[Text shown]:
■ ■ ■ ■ ■
System-wide assessment of efficiencies across HIV, TB and MNCH Programmes in KwaZulu Natal, South Africa

A System-Wide Approach to Analyzing Efficiency Across Health Programmes
A System-Wide Approach to Analyzing Efficiency Across Health Programmes

Many health systems rely on health programmes to target interventions for specific diseases or populations. These programs can be effective while operating largely autonomously from one another in seeking to optimize the achievement of one or more specific objectives. This organizational approach, however, can also constrain the evolution of the health system in its ability to adapt to changing morbidity patterns, technological advances, among other issues.  Many countries are now moving away from this vertical organizational approach towards more coordinated and integrated systems.

The World Health Organization (WHO) has developed a diagnostic approach to enable countries to look across health programs that are part of their health system to detect “cross-programmatic” conflicting issues that can be addressed through changes to specific aspects of how programs are configured and operate within the overall health system.  This approach has been piloted in South Africa to identify and analyse critical areas of overlap, misalignment or duplication, focusing on the TB, HIV/AIDS, and Maternal, Newborn and Child Health (MNCH) programs, as well as with the overall health system. The output of this analysis also provides guidance as to how to improve overall system efficiency to maximize outcomes under the National Health Insurance (NHI) reform agenda.
■ ■ ■ ■ ■
[Data]:
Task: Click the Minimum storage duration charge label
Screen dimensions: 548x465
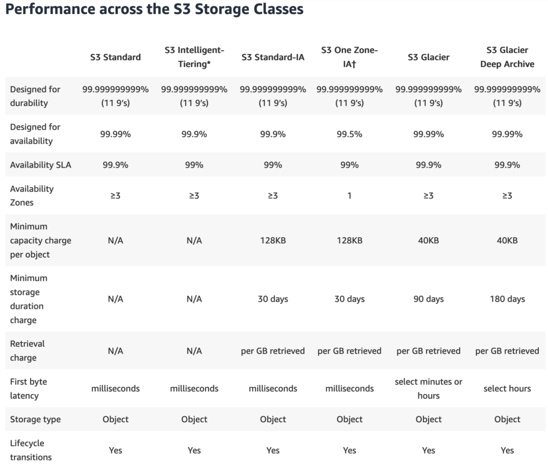Action: (29, 299)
■ ■ ■ ■ ■
[Task set]:
• a. List the health programmes that the South African pilot described in the text on health programme efficiency focused on.
• b. Write what comes next in the text on health programme efficiency, starting right after its final sentence.

[Written responses]:
• a. TB, HIV/AIDS, and Maternal, Newborn and Child Health (MNCH)

• b.
Key Findings

While the focus is on one province, it is important to note that many of the issues are broader and may be present in other provinces.  They may also have to do with organizational issues at the national level and the legislative framework within which the South African health sector operates.  Furthermore, given the timeline and scope of this analysis, the WHO team did not consult with all relevant actors and thus findings should not be qualified as exhaustive and relevant for all provinces, and there may be variation in the degree of these findings across districts and provinces more broadly. 

Notably, in addition to the National Strategy and NHI objectives, the approach to this analysis is well-aligned to the strategic goals of the provincial department of health has laid out for 2015-2019.  These include: strengthen health system effectiveness, reduce the burden of disease, UHC, strengthen human resources for health, and improve quality of care.  As a result, the findings intend to support the province’s ongoing ambitious efforts to meet these goals.  There are a number of interventions that are already underway and the findings provide further motivation to continue these reform plans. 

Overall, the intention of this analytical exercise was to identify inefficiencies resulting from overlaps, duplications and misalignments across the way which in the HIV, TB and MNCH programmes are organized in a large province in South Africa.  As a result, the findings centre on these inefficiencies, rather than on the multitude of positive and constructive actions taking place within the provincial and overall South African health system at the moment.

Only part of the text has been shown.